**Data in this exercise**
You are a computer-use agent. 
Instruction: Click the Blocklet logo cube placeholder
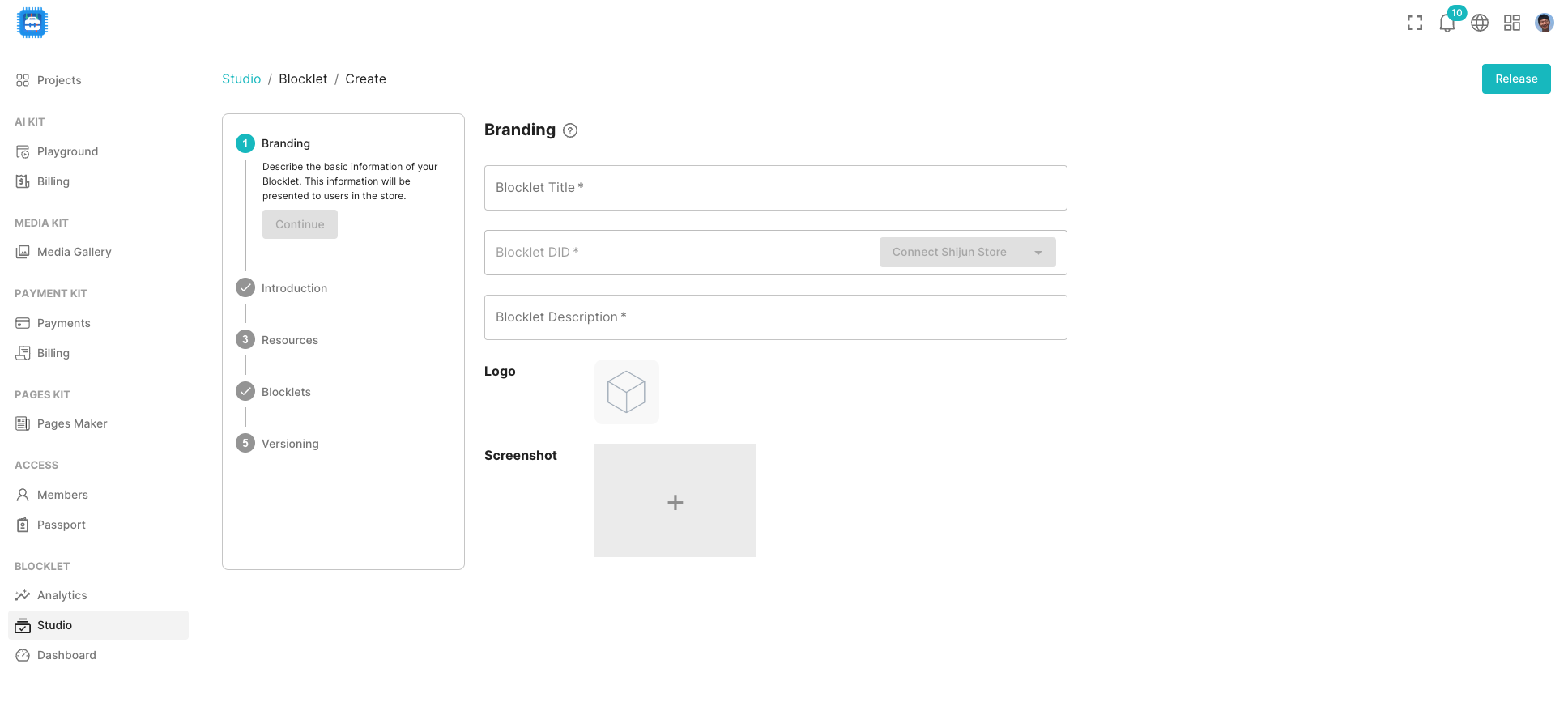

* * *

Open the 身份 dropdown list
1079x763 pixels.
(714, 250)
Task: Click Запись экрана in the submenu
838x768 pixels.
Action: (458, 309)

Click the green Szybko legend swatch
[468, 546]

**Task statement**
Look in the material above for the line with "You are a computer-use agent." and the line with "Instruction: Click the", and transcribe exactly those lines and all lines between them, nothing more.

**Exercise response**
You are a computer-use agent. 
Instruction: Click the Blocklet logo cube placeholder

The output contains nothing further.